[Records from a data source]
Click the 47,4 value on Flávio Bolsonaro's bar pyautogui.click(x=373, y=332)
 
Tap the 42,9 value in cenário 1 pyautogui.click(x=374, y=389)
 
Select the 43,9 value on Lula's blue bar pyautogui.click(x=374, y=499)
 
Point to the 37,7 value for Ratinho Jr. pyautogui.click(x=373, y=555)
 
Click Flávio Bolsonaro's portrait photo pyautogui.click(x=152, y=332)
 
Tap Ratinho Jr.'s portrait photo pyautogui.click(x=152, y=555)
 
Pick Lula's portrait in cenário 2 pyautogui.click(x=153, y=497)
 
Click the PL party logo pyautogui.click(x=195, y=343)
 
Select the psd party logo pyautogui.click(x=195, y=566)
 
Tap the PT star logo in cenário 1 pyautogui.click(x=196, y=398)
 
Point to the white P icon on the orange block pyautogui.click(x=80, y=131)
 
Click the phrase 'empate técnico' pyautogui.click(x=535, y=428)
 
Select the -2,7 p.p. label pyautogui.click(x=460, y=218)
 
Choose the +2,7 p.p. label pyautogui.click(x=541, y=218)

(THE TASK):
Copy everything from the line containing "Tap the PT star" down to the end of the material, substituting "tag" for "label" and leaving all else unchanged.

(WRITTEN ANSWER):
Tap the PT star logo in cenário 1 pyautogui.click(x=196, y=398)
 
Point to the white P icon on the orange block pyautogui.click(x=80, y=131)
 
Click the phrase 'empate técnico' pyautogui.click(x=535, y=428)
 
Select the -2,7 p.p. tag pyautogui.click(x=460, y=218)
 
Choose the +2,7 p.p. tag pyautogui.click(x=541, y=218)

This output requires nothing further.